'Ondalla Eradalla' movie review: A tale of innocence told masterfully

Taking a cue from the popular Kannada folktale of Punyakoti, the honest cow and Arbhuta, the hungry tiger, he deftly gives a human touch to the story.

Published: 25th August 2018 05:36 AM  |   Last Updated: 25th August 2018 11:48 AM   |  A+A-

Express News Service

Film: Ondalla Eradalla

Cast: PV Rohith, Nagabhusan, PrabhuDeva, Master Rohit, Sai Krishna Kudla, M K Mutt and Anand Ninasam

Director: D Satya Prakash

Rating: 4 out of 5 stars

Ondalla Eradalla is in many ways a paradox of reality. It captures the fact that love thrives in all forms, even where evil is aplenty. A work by director D Satya Prakash, he highlights and emphasises the term innocence right from the beginning. It is the keyword of and in the film and he has portrayed it skillfully, showing also shades of man’s iniquity.

Portraying the relationship between humans and animals, Ondalla Eradalla tells the story of Sameera (Rohith Pandavapura) and his pet cow, Bhanu. A motherless child born in a Muslim family, Sameera is raised by his father, sister, and grandfather. Together they reside in the outskirts of a town. The seven-year-old boy’s only companion is Bhanu, and the entire locality is attached to his pet. Sameera is often seen taking Bhanu on long walks. His favourite game is to play hide and seek with Bhanu, and on one such occasion, Bhanu goes missing.
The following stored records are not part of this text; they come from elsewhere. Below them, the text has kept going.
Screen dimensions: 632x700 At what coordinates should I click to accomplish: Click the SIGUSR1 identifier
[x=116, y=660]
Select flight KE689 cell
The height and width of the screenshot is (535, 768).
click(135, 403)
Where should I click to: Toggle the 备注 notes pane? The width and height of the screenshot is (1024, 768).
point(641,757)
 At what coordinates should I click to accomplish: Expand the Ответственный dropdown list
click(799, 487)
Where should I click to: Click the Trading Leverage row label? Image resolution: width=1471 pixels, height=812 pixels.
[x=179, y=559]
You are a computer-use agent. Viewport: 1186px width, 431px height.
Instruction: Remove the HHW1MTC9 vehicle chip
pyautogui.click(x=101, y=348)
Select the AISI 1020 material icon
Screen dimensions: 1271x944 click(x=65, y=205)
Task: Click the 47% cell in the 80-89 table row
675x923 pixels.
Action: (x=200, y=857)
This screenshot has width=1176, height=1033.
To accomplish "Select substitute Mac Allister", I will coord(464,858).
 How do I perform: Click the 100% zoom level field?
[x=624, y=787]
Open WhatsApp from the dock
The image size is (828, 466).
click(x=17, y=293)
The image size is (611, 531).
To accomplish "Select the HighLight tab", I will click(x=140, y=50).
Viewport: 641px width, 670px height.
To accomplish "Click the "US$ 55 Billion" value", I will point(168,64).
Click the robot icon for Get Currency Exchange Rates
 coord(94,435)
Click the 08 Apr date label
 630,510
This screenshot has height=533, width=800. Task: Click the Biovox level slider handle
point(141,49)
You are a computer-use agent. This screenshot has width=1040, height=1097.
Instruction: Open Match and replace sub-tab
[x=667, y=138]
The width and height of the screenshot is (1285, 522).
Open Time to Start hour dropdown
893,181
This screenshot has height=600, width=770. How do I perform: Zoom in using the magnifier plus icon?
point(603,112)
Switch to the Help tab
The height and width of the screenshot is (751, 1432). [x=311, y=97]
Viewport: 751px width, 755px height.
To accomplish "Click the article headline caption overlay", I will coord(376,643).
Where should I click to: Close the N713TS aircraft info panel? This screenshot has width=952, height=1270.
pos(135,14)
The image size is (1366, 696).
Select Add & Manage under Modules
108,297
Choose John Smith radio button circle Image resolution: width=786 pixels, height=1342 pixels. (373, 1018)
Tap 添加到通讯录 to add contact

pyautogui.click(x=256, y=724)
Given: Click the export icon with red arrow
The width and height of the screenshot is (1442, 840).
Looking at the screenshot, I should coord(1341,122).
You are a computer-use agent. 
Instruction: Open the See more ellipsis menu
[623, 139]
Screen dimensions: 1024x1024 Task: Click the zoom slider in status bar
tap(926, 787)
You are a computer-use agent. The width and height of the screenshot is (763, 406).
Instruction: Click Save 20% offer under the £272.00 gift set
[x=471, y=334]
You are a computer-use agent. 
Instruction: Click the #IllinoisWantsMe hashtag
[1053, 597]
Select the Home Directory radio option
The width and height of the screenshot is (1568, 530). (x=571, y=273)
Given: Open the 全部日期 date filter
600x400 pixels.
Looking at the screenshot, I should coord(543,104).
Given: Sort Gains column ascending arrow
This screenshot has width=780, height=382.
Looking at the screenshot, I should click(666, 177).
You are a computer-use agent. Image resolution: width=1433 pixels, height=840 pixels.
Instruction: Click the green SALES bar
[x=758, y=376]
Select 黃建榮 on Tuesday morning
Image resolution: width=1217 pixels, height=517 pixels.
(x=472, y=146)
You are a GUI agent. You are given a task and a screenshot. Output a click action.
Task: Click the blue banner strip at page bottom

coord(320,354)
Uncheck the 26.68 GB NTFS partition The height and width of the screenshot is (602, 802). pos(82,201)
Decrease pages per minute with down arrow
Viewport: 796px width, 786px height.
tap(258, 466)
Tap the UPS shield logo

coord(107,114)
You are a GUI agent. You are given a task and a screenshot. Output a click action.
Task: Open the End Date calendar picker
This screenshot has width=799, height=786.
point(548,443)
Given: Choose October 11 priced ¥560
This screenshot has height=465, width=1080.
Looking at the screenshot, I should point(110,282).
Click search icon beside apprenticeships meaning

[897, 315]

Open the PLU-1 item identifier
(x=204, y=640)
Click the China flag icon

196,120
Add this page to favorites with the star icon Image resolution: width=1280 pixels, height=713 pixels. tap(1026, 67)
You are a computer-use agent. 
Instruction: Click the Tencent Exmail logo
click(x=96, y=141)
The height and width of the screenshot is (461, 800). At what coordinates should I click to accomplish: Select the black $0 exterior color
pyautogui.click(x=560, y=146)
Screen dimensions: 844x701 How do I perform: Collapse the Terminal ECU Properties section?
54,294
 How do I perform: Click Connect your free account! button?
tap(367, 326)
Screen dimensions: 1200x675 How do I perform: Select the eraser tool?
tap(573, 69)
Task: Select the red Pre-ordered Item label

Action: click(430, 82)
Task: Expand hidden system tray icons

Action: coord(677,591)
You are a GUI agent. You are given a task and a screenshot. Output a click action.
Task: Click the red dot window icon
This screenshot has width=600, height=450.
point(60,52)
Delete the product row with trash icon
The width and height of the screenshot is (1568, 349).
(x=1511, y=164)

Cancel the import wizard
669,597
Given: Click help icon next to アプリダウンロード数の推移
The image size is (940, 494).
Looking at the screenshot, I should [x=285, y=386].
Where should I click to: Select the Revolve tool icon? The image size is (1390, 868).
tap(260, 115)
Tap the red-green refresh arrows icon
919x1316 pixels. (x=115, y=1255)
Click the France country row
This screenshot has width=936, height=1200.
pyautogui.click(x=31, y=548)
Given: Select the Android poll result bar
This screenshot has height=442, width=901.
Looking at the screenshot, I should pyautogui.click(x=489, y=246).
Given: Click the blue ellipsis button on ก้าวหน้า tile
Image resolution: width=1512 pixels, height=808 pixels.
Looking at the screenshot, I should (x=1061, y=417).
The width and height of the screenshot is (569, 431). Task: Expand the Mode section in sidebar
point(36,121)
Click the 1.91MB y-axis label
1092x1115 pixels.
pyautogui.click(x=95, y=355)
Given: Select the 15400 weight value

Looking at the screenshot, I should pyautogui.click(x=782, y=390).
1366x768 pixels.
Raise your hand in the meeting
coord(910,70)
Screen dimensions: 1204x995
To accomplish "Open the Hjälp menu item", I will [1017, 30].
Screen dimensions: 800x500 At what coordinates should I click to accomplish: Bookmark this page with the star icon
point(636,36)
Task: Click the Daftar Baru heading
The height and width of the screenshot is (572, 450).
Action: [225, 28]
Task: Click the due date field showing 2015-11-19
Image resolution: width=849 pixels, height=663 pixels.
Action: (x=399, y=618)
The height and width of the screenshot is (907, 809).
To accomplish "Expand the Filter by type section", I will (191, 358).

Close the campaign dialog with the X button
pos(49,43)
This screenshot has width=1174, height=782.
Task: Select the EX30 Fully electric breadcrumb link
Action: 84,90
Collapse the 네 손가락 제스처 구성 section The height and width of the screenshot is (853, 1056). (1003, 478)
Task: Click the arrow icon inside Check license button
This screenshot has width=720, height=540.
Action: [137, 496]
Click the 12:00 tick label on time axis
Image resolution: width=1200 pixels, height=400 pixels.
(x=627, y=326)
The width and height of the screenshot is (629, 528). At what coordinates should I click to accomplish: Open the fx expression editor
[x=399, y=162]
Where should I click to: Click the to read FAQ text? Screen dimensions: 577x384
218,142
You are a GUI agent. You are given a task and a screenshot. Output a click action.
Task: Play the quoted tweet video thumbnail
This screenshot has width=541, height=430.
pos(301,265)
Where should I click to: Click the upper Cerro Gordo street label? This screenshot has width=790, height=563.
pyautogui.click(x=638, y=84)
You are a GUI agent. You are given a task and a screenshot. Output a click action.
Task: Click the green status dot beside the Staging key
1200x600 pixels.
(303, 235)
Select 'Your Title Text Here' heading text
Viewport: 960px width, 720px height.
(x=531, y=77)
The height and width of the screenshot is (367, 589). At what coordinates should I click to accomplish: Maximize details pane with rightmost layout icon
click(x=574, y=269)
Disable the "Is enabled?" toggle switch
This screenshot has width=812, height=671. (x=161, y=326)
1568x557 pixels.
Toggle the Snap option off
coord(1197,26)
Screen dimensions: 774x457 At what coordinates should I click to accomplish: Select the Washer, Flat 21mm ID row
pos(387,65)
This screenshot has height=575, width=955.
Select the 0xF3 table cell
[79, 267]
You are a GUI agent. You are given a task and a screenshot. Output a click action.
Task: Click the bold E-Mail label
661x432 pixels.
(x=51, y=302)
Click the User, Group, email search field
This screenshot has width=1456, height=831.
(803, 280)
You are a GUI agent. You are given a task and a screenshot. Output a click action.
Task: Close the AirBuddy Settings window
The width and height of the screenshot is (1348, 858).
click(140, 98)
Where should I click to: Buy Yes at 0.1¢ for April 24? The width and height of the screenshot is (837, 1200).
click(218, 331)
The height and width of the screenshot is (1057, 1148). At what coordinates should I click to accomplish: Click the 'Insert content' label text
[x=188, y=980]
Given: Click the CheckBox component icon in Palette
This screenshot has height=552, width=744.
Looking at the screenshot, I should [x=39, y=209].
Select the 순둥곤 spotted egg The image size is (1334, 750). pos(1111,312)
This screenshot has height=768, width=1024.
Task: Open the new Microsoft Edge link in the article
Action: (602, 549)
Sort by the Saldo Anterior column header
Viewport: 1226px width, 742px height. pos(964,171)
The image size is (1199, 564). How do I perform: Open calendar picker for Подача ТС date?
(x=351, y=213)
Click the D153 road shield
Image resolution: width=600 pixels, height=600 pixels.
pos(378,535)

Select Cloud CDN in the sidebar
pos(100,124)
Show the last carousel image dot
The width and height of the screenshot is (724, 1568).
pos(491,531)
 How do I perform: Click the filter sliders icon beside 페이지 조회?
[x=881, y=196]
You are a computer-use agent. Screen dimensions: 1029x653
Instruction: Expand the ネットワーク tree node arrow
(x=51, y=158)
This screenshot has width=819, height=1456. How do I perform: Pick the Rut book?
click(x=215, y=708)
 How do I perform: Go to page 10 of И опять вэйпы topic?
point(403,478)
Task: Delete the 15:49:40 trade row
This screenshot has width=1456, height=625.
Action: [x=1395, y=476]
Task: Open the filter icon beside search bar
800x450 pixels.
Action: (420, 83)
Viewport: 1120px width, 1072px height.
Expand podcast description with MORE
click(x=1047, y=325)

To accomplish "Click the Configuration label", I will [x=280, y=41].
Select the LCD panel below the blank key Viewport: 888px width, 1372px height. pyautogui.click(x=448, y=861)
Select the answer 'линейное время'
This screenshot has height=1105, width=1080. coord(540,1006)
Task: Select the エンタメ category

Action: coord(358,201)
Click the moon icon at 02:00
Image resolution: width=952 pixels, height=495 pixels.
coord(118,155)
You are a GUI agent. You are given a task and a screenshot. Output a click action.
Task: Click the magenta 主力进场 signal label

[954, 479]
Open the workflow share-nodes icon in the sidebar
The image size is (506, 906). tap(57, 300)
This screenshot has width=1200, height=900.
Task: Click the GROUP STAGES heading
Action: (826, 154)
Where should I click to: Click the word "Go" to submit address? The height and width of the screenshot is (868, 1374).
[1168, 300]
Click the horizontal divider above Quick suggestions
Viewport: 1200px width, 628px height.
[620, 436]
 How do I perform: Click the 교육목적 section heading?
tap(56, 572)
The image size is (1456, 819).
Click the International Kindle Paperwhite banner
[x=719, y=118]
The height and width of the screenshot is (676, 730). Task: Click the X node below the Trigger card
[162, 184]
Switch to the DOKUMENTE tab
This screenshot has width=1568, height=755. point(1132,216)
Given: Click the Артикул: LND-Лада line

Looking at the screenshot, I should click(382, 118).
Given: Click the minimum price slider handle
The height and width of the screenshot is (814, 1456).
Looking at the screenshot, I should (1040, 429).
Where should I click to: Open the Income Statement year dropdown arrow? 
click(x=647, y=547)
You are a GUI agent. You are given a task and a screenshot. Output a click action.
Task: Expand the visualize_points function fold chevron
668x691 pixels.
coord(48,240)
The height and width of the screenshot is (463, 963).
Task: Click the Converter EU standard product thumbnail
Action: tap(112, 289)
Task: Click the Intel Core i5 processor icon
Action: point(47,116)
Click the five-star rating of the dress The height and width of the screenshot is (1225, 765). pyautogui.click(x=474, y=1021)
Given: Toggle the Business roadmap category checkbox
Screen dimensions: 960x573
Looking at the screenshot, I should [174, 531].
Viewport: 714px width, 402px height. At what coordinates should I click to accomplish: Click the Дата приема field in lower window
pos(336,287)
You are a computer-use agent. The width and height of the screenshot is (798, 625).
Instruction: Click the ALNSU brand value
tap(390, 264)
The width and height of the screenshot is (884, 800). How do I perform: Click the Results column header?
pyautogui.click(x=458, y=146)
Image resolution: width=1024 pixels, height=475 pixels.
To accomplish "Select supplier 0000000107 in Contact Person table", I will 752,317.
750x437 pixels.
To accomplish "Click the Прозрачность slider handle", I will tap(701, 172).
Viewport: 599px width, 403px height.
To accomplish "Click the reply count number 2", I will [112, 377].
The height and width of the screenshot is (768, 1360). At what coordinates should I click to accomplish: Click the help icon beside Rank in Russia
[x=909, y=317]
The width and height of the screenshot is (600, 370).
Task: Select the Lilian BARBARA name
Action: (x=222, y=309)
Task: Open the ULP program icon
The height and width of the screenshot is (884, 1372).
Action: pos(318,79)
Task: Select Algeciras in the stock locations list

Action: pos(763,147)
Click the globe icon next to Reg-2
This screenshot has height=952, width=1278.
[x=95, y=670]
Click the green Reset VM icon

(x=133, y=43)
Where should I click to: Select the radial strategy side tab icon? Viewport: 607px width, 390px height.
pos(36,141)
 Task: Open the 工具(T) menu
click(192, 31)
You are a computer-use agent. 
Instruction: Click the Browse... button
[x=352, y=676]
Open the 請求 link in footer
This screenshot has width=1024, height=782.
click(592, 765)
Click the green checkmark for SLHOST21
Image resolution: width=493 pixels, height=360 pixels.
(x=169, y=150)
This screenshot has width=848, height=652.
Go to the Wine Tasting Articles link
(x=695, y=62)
The bovine is separated as he is being driven to town by Rafeeq, an autodriver in the neighbourhood.  A depressed Sameera sets out in search of Bhanu and gets help from Rajanna, a family friend. The entire family goes in search and lands up in the main town. How Sameera gets back his companion, and under what circumstances this happens forms the crux of Ondalla Eradalla.

While delving deep into the theme of innocence, with sprinkles of humour, Satya Prakash symbolically stitches other back stories - of a father and his long lost son, of a once childless couple, and of the politics of dividing people. At the same time, he also succeeds in showing the unity that exists among people irrespective of caste and religion.

Taking a cue from the popular Kannada folktale of Punyakoti, the honest cow and Arbhuta, the hungry tiger, he deftly gives a human touch to the story. With simple conversations and a few intelligent one-liners, enough thought has gone into the dialogue writing.

Child artiste, Rohith Pandavapura, a debutant steals the show with his captivating performance. It’s his innocence that carries the movie and makes feel for the character. Other new faces like Nagabhusan, PrabhuDeva, Master Rohit, Sai Krishna Kudla, M K Mutt, Anand Ninasam, Usha Ravishankar, Triveni M Vasishta among others also stand out individually. The film also features some refreshing compositions of Vasuki Vaibhav and Nobin Paul and the background score blends well with the story.

Cinematographer Lavith Kumar adds freshness to the frame by capturing new locations.

An uplifting film for children and adults, this unconventional film of animal and human relationships bonding is a must watch.